HDDs require buffered reads to compensate for the longer seek times, whereas DirectStorage traditionally accesses files in unbuffered mode, which disqualified HDDs for DirectStorage. With this update, HDDs can take advantage of DirectStorage, wherein game data stored on them is directly accessed by GPUs, and compressed game assets are decompressed on the fly through the compute-shader acceleration capabilities of modern GPUs.



Microsoft also added a means for a game to know whether compressed assets are being decompressed by the GPU, or whether a software (CPU) fallback is engaged for reasons such as incompatible compression/file format. This feedback mechanism allows the game to adjust its asset quality (such as texture resolution), to compensate for the reduced decompression performance.

Microsoft has progressively relaxed the hardware requirements for DirectStorage with each major release. It was originally restricted to NVMe SSDs as the storage device, but was extended to AHCI devices such as SATA SSDs, and now with this release, support is extended to mechanical HDDs.

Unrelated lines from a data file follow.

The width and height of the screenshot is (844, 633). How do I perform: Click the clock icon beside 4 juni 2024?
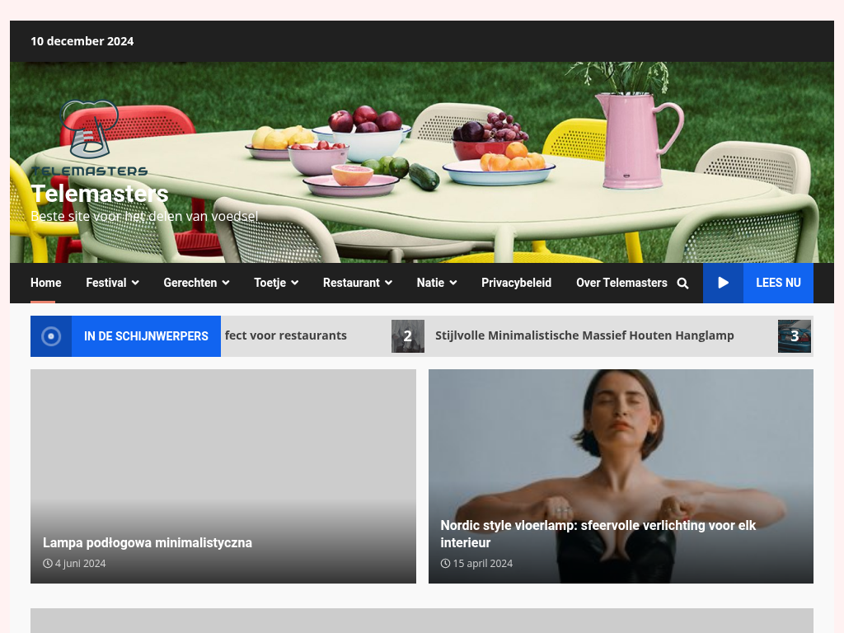48,564
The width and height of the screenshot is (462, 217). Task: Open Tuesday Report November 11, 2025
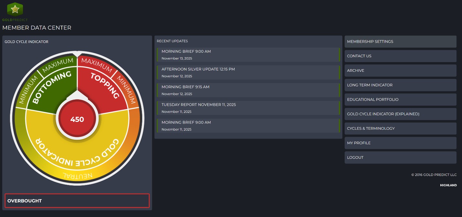248,108
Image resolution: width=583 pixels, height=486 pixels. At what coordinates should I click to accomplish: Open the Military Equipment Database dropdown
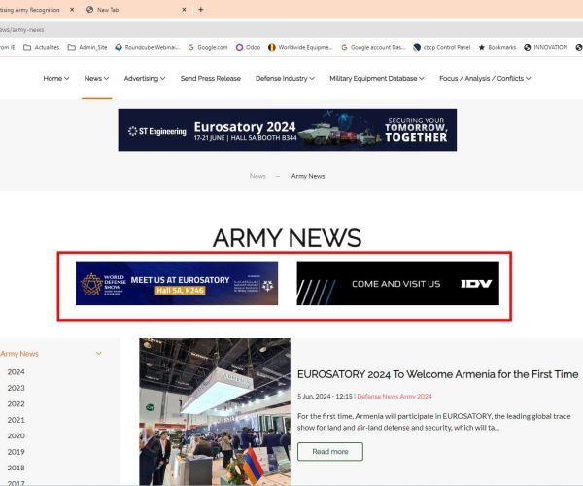click(x=376, y=79)
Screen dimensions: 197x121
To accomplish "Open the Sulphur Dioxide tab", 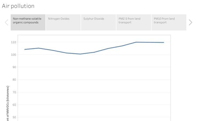I will (99, 22).
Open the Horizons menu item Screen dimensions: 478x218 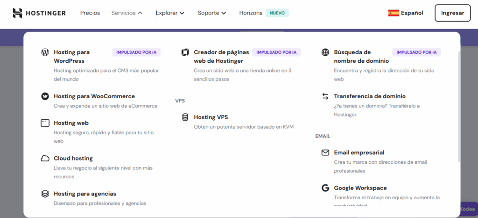pos(251,13)

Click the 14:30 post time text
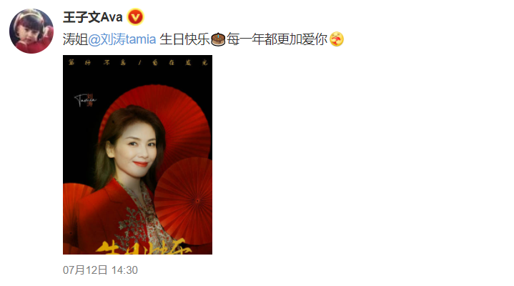pos(124,270)
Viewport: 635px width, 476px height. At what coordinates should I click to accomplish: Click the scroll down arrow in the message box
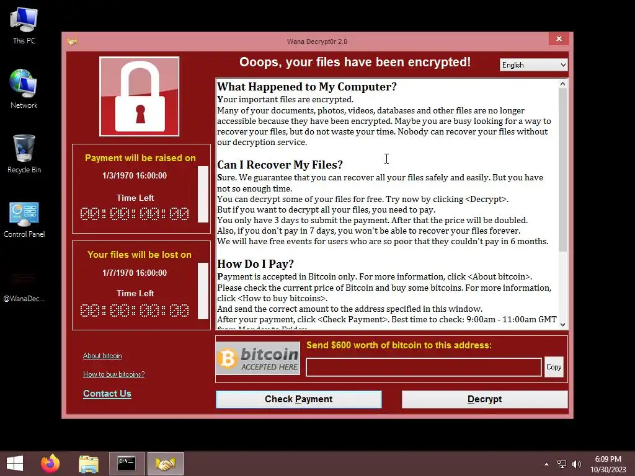(x=562, y=324)
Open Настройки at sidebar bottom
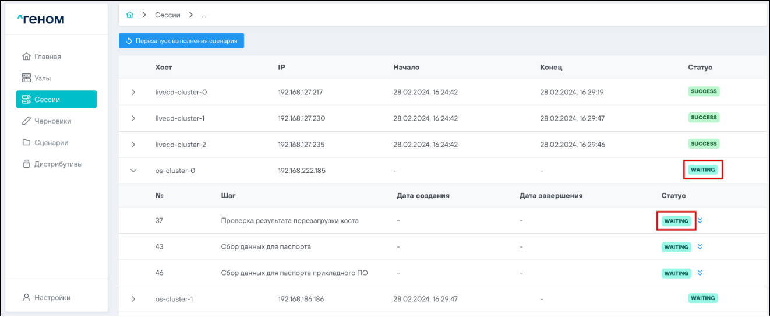The height and width of the screenshot is (317, 770). tap(52, 298)
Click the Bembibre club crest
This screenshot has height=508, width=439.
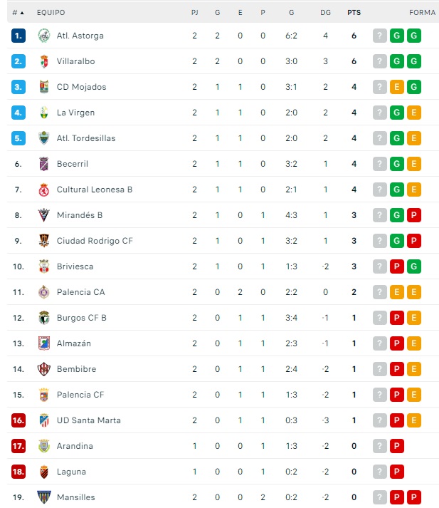(x=43, y=369)
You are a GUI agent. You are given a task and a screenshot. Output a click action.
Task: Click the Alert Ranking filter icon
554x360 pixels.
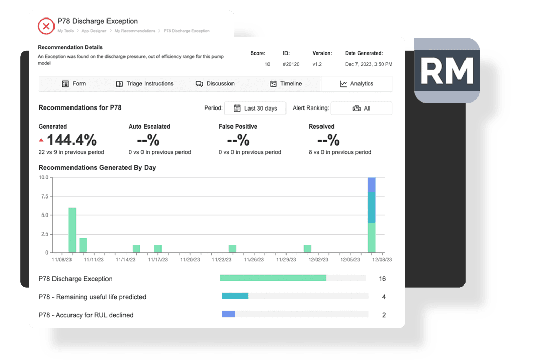coord(356,109)
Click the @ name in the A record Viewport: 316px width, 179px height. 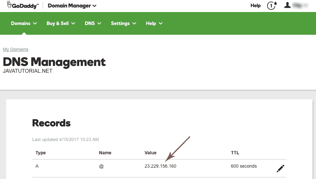tap(101, 166)
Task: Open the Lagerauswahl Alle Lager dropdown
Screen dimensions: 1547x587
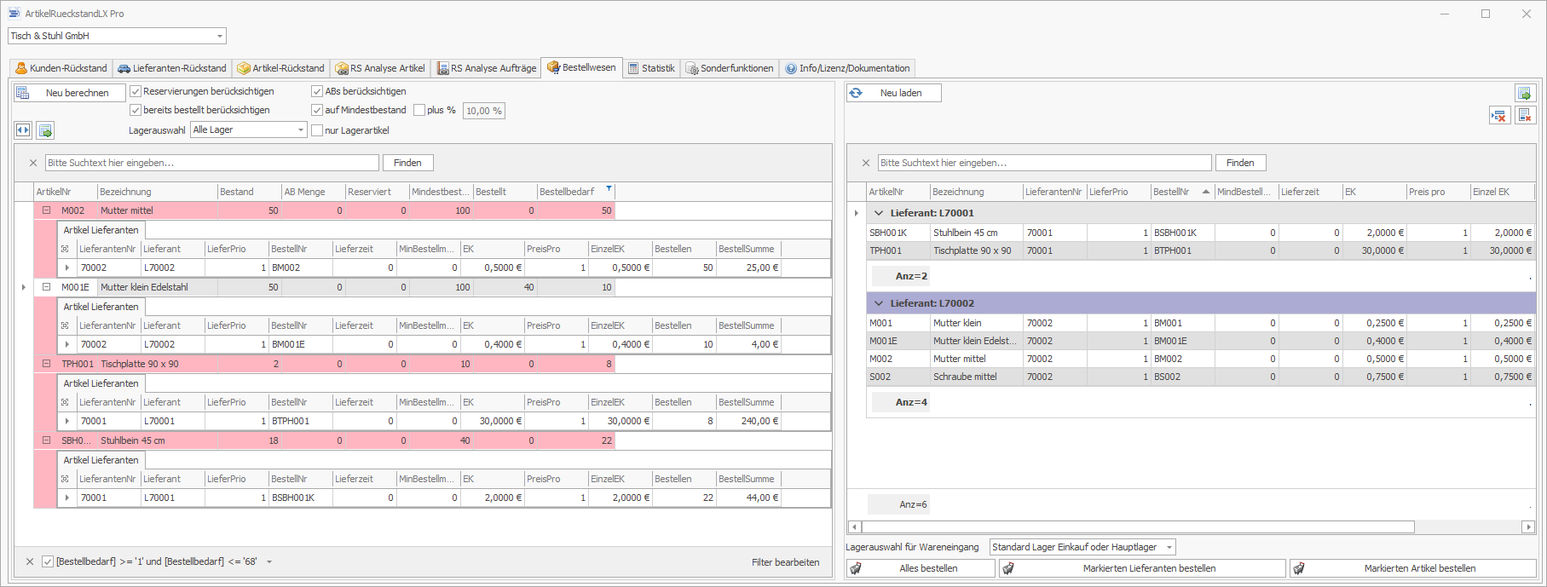Action: click(x=301, y=129)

Many Thanks to TumbleGeorge for the tip!

View at TechPowerUp Main Site | Source
 
Do developers need to update their games?
 
And we're going back to pre-caching like the engines of old, instead of textures streaming
 
This new feature is especially for better presence of HDD games loading. I think that there is some modernization of as you mention the previous way of masking the flow of data through the buffer.
 
HDDs can take advantage of DirectStorage, wherein game data stored on them is directly accessed by GPUs
This is contradicted literally a line below with your own graph. Direct storage does not bypass the ram when uploading data into the gpu mem (yet).

And we're going back to pre-caching like the engines of old, instead of textures streaming
I think you misunderstood the news, it's about how direct storage manages the queues of reads that it gets, not about streamed data flow.
 
Edited for clarity.

DirectStorage v1.0 and v1.1 work with HDD's, the problem was that commands weren't buffered so the order of operations couldn't be optimized to minimize Seek Time.

* Read Sector 7
* Read Sector 7049
* Read Sector 9
* Read Sector 14
* Read Sector 3

Before v1.2, DirectStorage would process them in the order it received them in. With v1.2's Buffered mode it can re-organize the commands.

* Read Sector 3
* Read Sector 7
* Read Sector 9
* Read Sector 14
* Read Sector 7049

Windows has been able to buffer HDD activity for a very long time now (I think Windows 95 introduced it?) while SATA III introduced the ability of HDD's performing their own re-ordering of commands (NCQ) to minimize HDD seeking (this requires a buffer to simultaneously hold multiple commands in so it can juggle around their priority). With SSD's the Seek time is the same regardless of where data is physically located, which is why they don't need buffering.

I imagine NCQ also reduced the wear on a HDD's motors.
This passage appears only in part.